SPOKANE — A black Spokane artist is considering ending his annual yearly exhibition benefiting local charities after concerns were raised when he featured art by Rachel Dolezal at this year’s show.
Anthony Stevenson, who uses the artist name Salik Seville on social media, hung four works by the former Spokane NAACP president in the downtown Spokane library last month, part of an ongoing exhibition he’s held in the space for the past five years. It was the second year Stevenson sought to highlight the work of Dolezal, who helped him personally with housing issues before it was revealed she’d been born to a white family and lied about her lineage on official documents to seek postings to city boards and obtain employment at Eastern Washington University.
“If Rachel wants to help people through my exhibitions, then what’s the problem?” Stevenson said in an interview this week. A previously homeless U.S. Navy veteran, Stevenson asks for donations of cash or food to buy artwork during the show, and he’s included the work of both white and black artists in his displays in previous years.

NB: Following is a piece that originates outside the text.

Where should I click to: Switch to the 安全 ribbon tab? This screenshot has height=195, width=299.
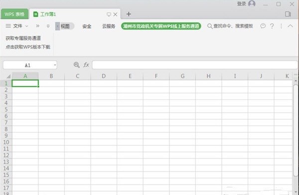coord(87,26)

Library officials said Stevenson didn’t inform them beforehand that Dolezal’s work would be part of his exhibition this February, after his initial request to include her work was turned down last year over concerns it would clash with the message of a larger celebration of art by people of color in Spokane.
“For me, it became an honesty and integrity issue,” said Eva Silverstone, arts education specialist for the Spokane library who helps facilitate rental of the gallery space.
Stevenson admitted keeping Dolezal’s contributions from Silverstone, but said that he has difficulty recruiting artists to supplement his work – abstractions of human faces and other subjects with vibrant colors, depicted using oil paints and watercolors, mostly. He also believed Dolezal should have a right to display art in his exhibit, and that he’s earned the right to curate the work after displaying at the library for several years.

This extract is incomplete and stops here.